BACKGROUND OF THE INVENTION




1. Field of Invention




This invention relates to a process for conversion of methanol to olefins using SAPO-34 zeolite in fluidized bed reactor with continuous regeneration of catalyst.




2. Background Art of the Invention




Light olefins, namely ethylene and propytene, are important raw materials for polymers production.




Industrial, ethylene and propylene are obtained by steam cracking of C


2


-C


4


paraffins and petroleum fractions in so called hydrocarbons pyrolisis process. The continuous rising of olefins requirement with the oil reserve shortage in the future make interesting the researches for new olefins manufacture technologies from non petroleum raw materials.




One of the more attractive method for C


2


-C


4


olefins production is based on catalytic conversion of methanol because methanol is manufactured in advanced technologies with very high capacity till 800,000 mt/year a single line and has wide raw materials availability like natural gases including methane, coals and renewable biomass.

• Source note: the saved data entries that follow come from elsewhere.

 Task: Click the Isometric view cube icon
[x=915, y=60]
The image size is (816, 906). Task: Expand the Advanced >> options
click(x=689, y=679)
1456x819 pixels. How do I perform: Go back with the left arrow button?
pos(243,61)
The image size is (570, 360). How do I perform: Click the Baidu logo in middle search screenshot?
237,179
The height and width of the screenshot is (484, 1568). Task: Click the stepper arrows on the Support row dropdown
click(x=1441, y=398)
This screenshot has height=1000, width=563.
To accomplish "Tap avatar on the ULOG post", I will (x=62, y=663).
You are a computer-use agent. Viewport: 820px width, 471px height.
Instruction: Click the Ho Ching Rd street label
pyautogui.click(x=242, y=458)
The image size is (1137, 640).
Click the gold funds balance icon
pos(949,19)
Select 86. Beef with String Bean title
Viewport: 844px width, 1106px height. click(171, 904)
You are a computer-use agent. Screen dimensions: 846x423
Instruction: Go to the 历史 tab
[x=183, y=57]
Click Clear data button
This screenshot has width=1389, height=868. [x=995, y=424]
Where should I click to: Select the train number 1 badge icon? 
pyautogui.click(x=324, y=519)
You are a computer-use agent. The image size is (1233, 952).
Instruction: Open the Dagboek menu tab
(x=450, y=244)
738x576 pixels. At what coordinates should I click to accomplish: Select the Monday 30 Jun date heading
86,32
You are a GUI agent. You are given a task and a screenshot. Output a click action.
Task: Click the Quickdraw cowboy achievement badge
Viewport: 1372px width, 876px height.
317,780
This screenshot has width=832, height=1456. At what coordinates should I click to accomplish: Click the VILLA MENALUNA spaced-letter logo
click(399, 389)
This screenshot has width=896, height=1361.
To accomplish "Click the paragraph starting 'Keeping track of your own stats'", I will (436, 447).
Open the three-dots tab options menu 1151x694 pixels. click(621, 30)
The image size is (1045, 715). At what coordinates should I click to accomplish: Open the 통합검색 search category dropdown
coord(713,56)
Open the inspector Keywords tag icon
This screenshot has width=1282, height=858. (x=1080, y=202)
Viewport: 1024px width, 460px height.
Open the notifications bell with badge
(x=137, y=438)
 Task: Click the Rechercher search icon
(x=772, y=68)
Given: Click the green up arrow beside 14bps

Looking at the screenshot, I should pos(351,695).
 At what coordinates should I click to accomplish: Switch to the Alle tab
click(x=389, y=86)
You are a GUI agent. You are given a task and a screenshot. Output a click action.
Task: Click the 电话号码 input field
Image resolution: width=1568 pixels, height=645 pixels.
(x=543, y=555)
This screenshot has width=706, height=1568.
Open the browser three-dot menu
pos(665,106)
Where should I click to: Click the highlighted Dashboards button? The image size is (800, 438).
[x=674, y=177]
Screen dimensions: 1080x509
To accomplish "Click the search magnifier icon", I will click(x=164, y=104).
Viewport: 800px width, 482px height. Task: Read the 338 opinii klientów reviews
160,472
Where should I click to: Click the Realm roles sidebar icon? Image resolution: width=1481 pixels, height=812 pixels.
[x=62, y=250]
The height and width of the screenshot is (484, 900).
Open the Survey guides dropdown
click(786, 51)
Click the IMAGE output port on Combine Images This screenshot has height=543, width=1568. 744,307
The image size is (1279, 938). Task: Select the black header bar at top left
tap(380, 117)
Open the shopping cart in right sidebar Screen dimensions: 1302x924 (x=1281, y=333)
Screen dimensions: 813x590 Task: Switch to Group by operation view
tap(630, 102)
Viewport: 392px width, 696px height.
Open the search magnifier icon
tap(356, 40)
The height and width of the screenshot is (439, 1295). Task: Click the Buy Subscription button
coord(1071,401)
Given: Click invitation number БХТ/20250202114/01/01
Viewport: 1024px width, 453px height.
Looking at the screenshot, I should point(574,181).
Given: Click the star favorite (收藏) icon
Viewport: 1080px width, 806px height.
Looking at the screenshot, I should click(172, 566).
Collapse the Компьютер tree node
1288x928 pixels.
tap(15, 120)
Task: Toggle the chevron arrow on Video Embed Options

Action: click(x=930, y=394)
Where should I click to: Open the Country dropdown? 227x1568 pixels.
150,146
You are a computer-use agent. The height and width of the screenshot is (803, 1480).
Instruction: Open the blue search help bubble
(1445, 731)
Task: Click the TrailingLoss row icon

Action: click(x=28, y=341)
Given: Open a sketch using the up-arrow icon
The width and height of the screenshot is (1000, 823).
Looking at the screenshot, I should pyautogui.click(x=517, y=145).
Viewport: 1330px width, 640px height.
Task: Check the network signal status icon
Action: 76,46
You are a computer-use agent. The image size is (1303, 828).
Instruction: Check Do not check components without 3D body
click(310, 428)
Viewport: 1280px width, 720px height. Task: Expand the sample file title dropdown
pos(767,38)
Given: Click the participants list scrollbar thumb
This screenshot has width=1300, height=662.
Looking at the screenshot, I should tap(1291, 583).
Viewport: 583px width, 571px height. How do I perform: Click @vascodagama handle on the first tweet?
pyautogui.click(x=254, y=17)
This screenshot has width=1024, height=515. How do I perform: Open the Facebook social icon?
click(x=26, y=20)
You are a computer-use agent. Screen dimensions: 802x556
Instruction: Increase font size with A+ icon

Methanol conversion into light olefins with industrial accepted yields was possible only after the synthesis of high silica zeolite ZSM-5 by Mobil Oil's researchers (U.S. Pat. No. 3,702,886). After this many other types of zeolites were tested in the reaction of methanol to olefins like ZSM-34 (U.S. Pat No. 4,079,096), Mordenite (Ro Patent 87685, U.S. Pat No. 3,244,766), Offretite (U.S. Pat No. 4,079,096) arseno-silicates (Ger. Off. 2830830), boro-silicates (Ger. Off. 2830787). Methanol conversion to olefins is claimed also in many patents based on synthtetic alumino-silicates like U.S. Pat Nos. 4,062,905, 3,979,472, 3,911,041 and Ger. Off. 2755299, 2615150.




These catalysts exhibit low selectivities in olefins and must be periodically regenerated with air at 470-570° C.




Numerous methods for modification of zeolites and reaction conditions were elaborated for olefins selectivity rising and increasing the active cycle of the catalysts. Interesting results were obtained by zeolite silification (U.S. Pat. Nos. 4,100,219, 4,145,315), increasing Si/Al atomic ratio by aluminium extraction (U.S. Pat. No. 4,447,669, Ger. Off. 2935863), ionic exchange or impregnation with Cs, Ba, Pb, TI (U.S. Pat No. 4,066,714), B, Mg (U.S. Pat No. 4,049,573, Ger. Off. 3300892), Hf, Zr (U.S. Pat No. 4,481,376, Ger. Off. 3300982), dilution of the catalyst with inert materials (U.S. Pat No. 4,025,572), partial deactivation with steam (UK Patent 2127036) or HF (U.S. Pat No. 4,486,617). Good results have given complex treatments with Mg—Mg or Mg—Sb (RO Patent 87413). Some reaction parameters were also modified, for instance under atmospheric pressure utilization (U.S. Pat No. 4,025,575), steam dilution of feed (U.S. Pat No. 4,083,889) or dilution with air (U.S. Pat No. 4,433,189), oxygen (U.S. Pat. No. 4,049,735) and aldehyde (U.S. Pat No. 4,374,295). The synthesis by Union Carbide Corporation's researchers of Si—Al—P zeolites named SAPO-zeolites (U.S. Pat Nos. 4,310,440, 4,440,871) has opened new perspectives for methanol conversion to olefins, MTO-process. As the Chinese researchers have demonstrated for the first time onto SAPO-34 zeolite it obtained till 89% C


2


-C


4


olefins at practical total conversion of methanol 57-59% being ethylene and ethylene/propylene molar ratio 2.24-2.31 (Applied Catalysis, Vol. 40, Nr. 1-2, 1988, p.316). Due to the catalyst coking active cycle is only 1-2 hours.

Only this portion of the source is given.